Lennon ached to touch him. She remembered how much it meant to Dylan when kids came up to him or sent him letters.

He always took the most time out of any of the players to talk to them between innings and after games, to toss them balls and wave to them from the field.

She didn’t need to hear the sadness in his voice or see it in his eyes to know how much that hurt him.

And she didn’t have to use her imagination to understand the shame behind his words—the deep desire to be someone worth admiring. That was a hole in her own heart she was desperate to fill.

“Does your manager really think the show would help?” Lennon asked.

“The twenty-three text messages he’s sent me about it would indicate yes.” Dylan removed his baseball cap, releasing a mess of thick, dark hair. He drove a hand through it.

Lennon’s thumb troubled the edge of the pillow. “Would you want to do it?”

Dylan’s fingers paused in his hair, eyes meeting hers. He mirrored her hesitant tone. “Would you want me to do it?”

She ran her teeth along her lower lip, unsure of her answer to that. “They were very interested in our relationship. They’d probably be looking for drama or a reunion. It’d invite more scrutiny from the public, too.”

“It would,” Dylan said, dropping his hand.

“But it could also give us a chance to control the narrative. Show everyone the truth,” Lennon reasoned. “Tell our side of the story.”

“We don’t owe anyone an explanation.”

“No, but it would be satisfying to have the last word.”

Dylan smirked. With a hint of mischief in his eyes and his hair a mess like he’d just rolled out of bed, she saw a glimpse of the boy she had fallen in love with at the ballpark all those years ago. In another lifetime.

He’d made mistakes, but he didn’t deserve to lose everything over them.

When Lennon remained serious, his expression tumbled through confusion to realization. “Are you seriously asking if I’d want to do the show?” Dylan asked.

Lennon asked herself the same question.

With the media breathing down Dylan’s neck, it was a matter of time before they started hounding her, too, now that she was in the same city. Filming a reality show, no less. Whether she liked it or not, their fates were intertwined. They both had problems the show could solve.

If they could get ahead of it and take control ….

“Maybe,” Lennon answered.

They were both quiet for a moment, thinking to themselves, having a silent discussion with each other as they weighed the decision. He narrowed his eyes, darting back and forth between hers. She pressed her tongue into her molars, brows knitted together.

Dylan finally said, “Do you want to—”

“Should we just—”

“Go for it?”

“Maybe?

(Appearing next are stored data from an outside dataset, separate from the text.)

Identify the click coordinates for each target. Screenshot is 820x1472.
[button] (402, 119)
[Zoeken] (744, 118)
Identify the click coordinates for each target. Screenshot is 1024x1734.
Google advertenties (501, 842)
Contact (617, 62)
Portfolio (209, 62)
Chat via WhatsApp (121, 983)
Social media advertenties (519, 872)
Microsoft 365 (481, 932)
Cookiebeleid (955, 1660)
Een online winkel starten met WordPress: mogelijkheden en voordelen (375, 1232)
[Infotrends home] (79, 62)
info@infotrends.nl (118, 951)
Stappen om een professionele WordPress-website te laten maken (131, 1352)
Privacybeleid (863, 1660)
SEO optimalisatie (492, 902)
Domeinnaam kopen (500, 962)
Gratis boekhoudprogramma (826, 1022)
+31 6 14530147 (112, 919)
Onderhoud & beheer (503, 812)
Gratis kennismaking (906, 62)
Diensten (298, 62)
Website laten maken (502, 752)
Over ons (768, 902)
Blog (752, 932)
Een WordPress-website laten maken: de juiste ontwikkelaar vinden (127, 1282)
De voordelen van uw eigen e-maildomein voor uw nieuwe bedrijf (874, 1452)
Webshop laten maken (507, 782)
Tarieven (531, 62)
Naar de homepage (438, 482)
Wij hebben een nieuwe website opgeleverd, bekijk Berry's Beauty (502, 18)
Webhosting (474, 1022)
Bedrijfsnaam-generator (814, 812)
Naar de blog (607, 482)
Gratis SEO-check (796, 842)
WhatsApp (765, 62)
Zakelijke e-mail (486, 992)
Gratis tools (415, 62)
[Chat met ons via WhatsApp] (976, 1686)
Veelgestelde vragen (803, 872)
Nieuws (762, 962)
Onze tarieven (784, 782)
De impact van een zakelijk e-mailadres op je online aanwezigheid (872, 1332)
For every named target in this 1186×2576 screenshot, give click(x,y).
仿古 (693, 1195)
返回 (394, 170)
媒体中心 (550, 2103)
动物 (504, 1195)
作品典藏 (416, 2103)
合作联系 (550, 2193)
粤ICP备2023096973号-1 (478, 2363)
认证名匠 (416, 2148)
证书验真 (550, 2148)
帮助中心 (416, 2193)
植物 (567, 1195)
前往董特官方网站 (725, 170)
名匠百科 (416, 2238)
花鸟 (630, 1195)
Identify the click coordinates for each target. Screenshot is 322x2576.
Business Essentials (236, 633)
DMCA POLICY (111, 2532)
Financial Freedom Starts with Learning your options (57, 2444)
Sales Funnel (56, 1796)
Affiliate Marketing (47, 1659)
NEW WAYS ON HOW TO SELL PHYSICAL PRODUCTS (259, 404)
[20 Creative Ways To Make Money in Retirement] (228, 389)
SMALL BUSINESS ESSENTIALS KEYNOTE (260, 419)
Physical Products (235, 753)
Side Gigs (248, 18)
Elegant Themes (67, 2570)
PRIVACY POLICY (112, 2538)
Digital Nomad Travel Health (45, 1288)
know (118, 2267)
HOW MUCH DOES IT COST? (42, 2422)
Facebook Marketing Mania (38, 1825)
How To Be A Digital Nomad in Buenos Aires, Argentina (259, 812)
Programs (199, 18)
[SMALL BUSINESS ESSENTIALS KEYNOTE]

It’ll either be the smartest thing we’ve ever done or the dumbest,” Lennon said.

“I’ve worked with worse odds.”

“Me too.”

A beat passed. Dylan hesitated. “Are you sure?”

“No.” Excitement and trepidation swirled into a familiar adrenaline rush, sparking her impulsiveness. That exhilarating feeling of standing on a cliff’s edge. “But let’s fucking do it, anyway.”

The corner of his mouth arched. Something seemed to spark alive in him, too. That same sense of danger—thrill.

“OK,” Dylan said. “Let’s fucking do it.”